The arm probably didn't come from 1862's Battle of Antietam.
Shriveled Human Arm and Lincoln Bullet
Boonsboro, Maryland
The most memorable object on display in the Boonsboro Museum of History is a shriveled human arm, resting on pegs with a Civil War-era bullet lodged near where the elbow used to be. Its label mentions the nearby Battle of Antietam, where a local church "had all its pews filled with wounded soldiers, and outside the windows amputated arms and legs were piled high."
Doug Bast, the museum's curator and owner, told us that the bullet was added by him as a visual aid, and that the arm is not a Civil War relic at all, but a grotesque "initiation item" used by a turn-of-the-20th-century Masonic lodge in neighboring Williamsport. "It was very popular back then to have a skeleton to scare 'em," said Doug of the Freemasons. While some believe that the arm -- which really is a genuine human arm -- was originally severed from a soldier after the Battle of South Mountain, Doug thinks that it's just an everyday arm that came from a medical school.

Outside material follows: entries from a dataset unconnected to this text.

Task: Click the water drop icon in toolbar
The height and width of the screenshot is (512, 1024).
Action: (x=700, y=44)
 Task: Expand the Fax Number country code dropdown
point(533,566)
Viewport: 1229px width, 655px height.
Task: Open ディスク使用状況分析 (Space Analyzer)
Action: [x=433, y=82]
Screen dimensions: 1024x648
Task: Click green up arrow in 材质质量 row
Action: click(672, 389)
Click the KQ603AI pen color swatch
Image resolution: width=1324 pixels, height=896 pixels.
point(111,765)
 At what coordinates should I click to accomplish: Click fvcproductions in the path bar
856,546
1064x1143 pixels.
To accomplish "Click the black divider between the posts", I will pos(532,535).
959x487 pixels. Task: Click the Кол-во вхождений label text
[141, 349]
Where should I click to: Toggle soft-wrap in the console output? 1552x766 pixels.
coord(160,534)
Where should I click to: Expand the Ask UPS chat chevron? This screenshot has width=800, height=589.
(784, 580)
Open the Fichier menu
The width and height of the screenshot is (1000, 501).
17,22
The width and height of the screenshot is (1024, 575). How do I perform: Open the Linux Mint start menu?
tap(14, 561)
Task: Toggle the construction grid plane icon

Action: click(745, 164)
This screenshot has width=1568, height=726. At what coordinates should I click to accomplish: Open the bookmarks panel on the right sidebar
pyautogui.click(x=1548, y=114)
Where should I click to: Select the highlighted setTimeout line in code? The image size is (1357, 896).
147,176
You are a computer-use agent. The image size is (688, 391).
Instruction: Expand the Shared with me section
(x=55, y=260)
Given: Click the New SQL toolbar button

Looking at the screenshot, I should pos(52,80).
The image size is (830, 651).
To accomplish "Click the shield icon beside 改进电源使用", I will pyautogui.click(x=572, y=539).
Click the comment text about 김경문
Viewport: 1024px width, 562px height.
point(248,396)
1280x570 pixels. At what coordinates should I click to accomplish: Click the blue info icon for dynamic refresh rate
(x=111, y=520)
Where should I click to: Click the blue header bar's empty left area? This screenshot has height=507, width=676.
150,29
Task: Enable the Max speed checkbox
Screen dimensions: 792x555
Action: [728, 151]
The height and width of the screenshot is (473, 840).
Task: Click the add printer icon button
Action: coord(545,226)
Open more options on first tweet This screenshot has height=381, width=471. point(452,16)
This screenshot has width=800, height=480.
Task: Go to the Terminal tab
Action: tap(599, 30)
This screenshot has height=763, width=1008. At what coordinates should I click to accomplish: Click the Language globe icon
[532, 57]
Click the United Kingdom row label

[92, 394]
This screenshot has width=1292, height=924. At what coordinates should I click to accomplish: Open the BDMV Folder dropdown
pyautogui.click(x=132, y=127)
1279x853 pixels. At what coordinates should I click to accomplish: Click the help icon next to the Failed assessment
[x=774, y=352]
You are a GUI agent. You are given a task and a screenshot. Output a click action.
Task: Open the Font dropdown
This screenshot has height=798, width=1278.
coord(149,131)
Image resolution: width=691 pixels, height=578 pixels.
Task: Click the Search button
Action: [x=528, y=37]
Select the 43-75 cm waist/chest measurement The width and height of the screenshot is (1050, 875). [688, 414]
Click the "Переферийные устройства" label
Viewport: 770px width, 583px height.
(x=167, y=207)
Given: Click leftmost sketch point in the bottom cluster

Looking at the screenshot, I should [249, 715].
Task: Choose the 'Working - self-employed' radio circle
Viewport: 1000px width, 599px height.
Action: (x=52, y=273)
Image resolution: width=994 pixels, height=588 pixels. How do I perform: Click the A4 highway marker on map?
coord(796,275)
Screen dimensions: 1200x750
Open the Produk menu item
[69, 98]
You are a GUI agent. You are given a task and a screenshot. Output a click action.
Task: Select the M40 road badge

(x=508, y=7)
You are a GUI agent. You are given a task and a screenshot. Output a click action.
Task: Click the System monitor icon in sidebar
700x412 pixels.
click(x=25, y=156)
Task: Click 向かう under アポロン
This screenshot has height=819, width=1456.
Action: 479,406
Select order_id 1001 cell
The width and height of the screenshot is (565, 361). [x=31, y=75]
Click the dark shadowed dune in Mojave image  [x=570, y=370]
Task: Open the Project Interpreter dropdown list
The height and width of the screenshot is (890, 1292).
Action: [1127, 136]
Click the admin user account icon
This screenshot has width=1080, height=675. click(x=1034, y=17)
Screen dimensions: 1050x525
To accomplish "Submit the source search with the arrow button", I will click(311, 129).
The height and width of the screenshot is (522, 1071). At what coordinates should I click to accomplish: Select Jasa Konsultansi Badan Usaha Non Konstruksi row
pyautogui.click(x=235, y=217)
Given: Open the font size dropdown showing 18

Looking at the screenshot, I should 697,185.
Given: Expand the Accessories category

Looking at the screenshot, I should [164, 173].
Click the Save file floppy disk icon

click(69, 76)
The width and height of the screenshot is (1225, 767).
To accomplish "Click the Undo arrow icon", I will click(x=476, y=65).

"I've been called 'a miniature Smithsonian' because I have such a variety of things that you just won't find anywhere else," said Doug of his museum, which he's opened to the public since 1975. Among the items that caught our attention: a beheading ax, Egyptian mummies, part of a window from The White House, several dozen cannons, and a Civil War bullet carved by a soldier into Abraham Lincoln delivering the Gettysburg Address, complete with his stovepipe hat. "I have one of the best collections of carved bullets in existence," said Doug.